Post-Surgery Nivolumab Shows No DFS Improvement in EGFR/ALK-Negative NSCLC

Administering nivolumab (Opdivo) after standard-of-care adjuvant therapy did not improve disease-free survival (DFS) compared with best supportive care among patients with resected lung adenocarcinoma without sensitizing EGFR and ALK alterations, according to data from the phase 3 ECOG-ACRIN EA5142 or ALCHEMIST trial (NCT02595944) presented at the 2026 American Society of Clinical Oncology Annual Meeting (ASCO) and simultaneously published in JAMA.^1,2

Data showed a median DFS of 71.3 months among patients who received nivolumab (n = 466) and 68.8 months among those who received observation (n = 469) across the intent-to-treat (ITT) population (HR, 0.97; 95% CI, 0.81-1.17; P = .39). Additionally, the median DFS was 89.9 months vs 78.5 months in each respective arm among patients with a tumor PD-L1 proportion of at least 50% (HR, 0.86; 95% CI, 0.59-1.25; P = .43).

Of note, there was a trend towards improved DFS with nivolumab among patients who had squamous disease (HR, 0.70; 95% CI, 0.49-1.00; P = .051) or no prior adjuvant therapy (HR, 0.70; 95% CI, 0.43-1.15; P = .16). Although the study was not powered for overall survival (OS), an exploratory analysis revealed an HR of 1.02 (95% CI, 0.82-1.26) across the ITT population and 0.82 (95% CI, 0.53-1.28) among those with PD-L1 expression at least 50%.

“In patients with resectable EGFR/ALK-negative NSCLC, after upfront surgery and planned and adjuvant therapy, nivolumab [did] not improve DFS. I would say there is no change in the standard of care, which is preoperative chemotherapy and immunotherapy,” Jamie E. Chaft, MD, an attending physician and Ning Zhao Chair in Honor of Gregory J. Riely, MD, PhD, at Memorial Sloan Kettering Cancer Center, stated in the presentation. “I would argue that the role of postoperative immunotherapy, whether or not preoperative therapy was given, remains unclear.”

Investigators conceived the EA5142 protocol to fill a therapeutic need in completely resected EGFR- or ALK-negative nonsquamous NSCLC and open an opportunity for squamous disease. The trial aimed to test a therapy with signals of benefit; at the time, nivolumab was being assessed in the second-line care of advanced NSCLC, and PD-L1 was being considered as a predictive biomarker. The study’s goal was to improve both DFS and OS across this patient population.
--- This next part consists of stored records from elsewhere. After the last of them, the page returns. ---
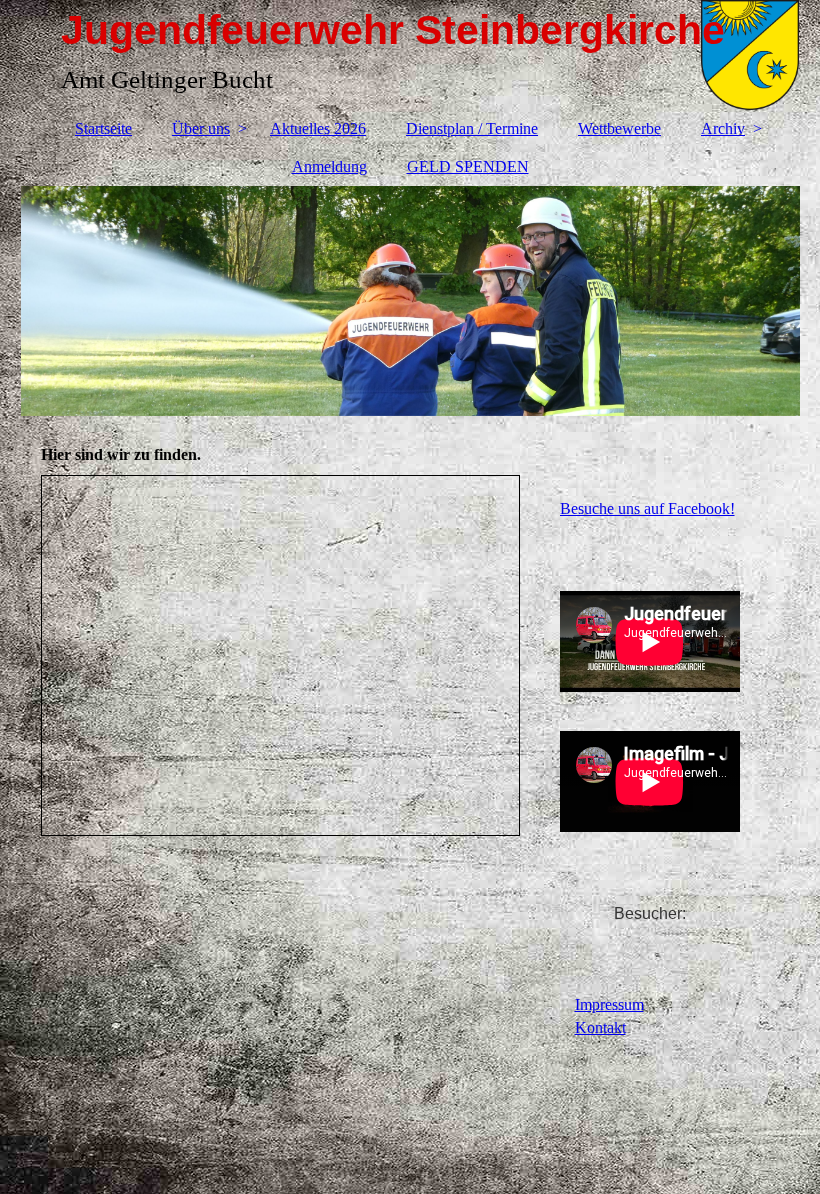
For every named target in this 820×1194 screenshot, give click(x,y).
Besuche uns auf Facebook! (647, 508)
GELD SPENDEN (468, 166)
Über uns (201, 128)
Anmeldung (329, 166)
Patients with resected stage IB (of 4 cm or larger), II, or IIIA disease, no prior immunotherapy, no contraindication to nivolumab, and completion of planned adjuvant therapy were randomly assigned 1:1 to receive nivolumab at 480 mg intravenously every 4 weeks or observation for up to a year. Long-term follow-up occurred for 10 years.
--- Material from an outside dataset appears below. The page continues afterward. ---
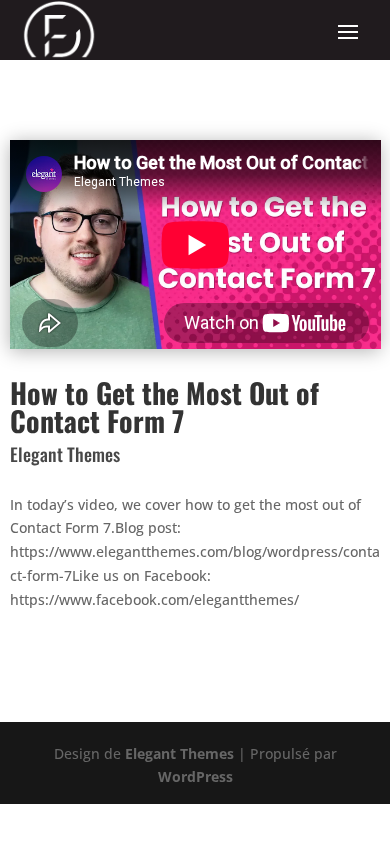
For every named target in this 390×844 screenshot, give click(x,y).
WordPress (195, 776)
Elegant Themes (179, 753)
DFS across the ITT population and among patients with PD-L1 expression of at least 50% was a primary end point, with a target of 35% improvement in median DFS from 40 to 54 months with nivolumab. OS was a coprimary end point; if the ITT or PD-L1–high groups showed significant improvement in DFS, investigators would formally assess OS.
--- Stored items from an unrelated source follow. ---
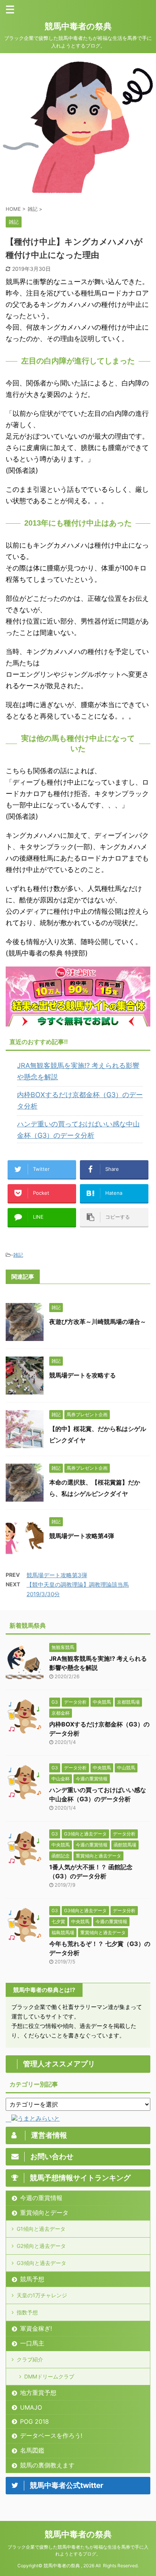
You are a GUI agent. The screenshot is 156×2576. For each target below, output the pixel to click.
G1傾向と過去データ (41, 2228)
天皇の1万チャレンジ (42, 2295)
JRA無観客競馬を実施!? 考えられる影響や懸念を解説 (78, 1071)
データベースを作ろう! (51, 2435)
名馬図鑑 (32, 2450)
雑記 (18, 1255)
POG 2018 (34, 2421)
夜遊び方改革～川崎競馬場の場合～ (97, 1321)
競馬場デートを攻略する (82, 1375)
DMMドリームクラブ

The median age was 66 years (range, 33-85) in the nivolumab group and 67 years (range, 39-92). Most patients in each respective arm were male (52% vs 52%) and had formerly smoked (59% vs 58%). Additionally, the majority of patients in each arm had adenocarcinoma (65% vs 63%), stage IIA (39% vs 37%) or IIIA disease (33% vs 31%), prior adjuvant chemotherapy (88% vs 87%), and a PD-L1 expression of 1% to 49% (40% vs 42%).

Regarding safety, the most common grade 3 treatment-related adverse effects (TRAEs) with durvalumab included pneumonitis (n = 15), diarrhea (n = 11), and maculopapular rash (n = 9). Grade 4 toxicities included hyponatremia (n = 2), adrenal insufficiency (n = 1), colitis or pruritus (n = 1), and pneumonitis (n = 1). There were 2 grade 4 TRAEs, which included hypoxia (n = 1) and pneumonitis (n = 1).

Chaft noted that the trial’s strengths included the fact that it was a large, randomized study assessing a real-world population with standard-of-care follow-up. Limitations included a liberal time to postoperative enrollment period of 28 to 300 days, which potentially led to the selection of a lower-risk population, and the study not being blinded.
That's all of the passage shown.